* Your task *
Please write out every line of the data below, unchanged and in the same order.

* Information provided *
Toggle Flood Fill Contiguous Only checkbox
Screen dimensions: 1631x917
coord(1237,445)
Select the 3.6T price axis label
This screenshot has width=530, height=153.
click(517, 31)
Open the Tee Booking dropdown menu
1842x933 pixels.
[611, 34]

* Exercise output *
Toggle Flood Fill Contiguous Only checkbox
Screen dimensions: 1631x917
coord(1237,445)
Select the 3.6T price axis label
This screenshot has width=530, height=153.
click(517, 31)
Open the Tee Booking dropdown menu
1842x933 pixels.
[611, 34]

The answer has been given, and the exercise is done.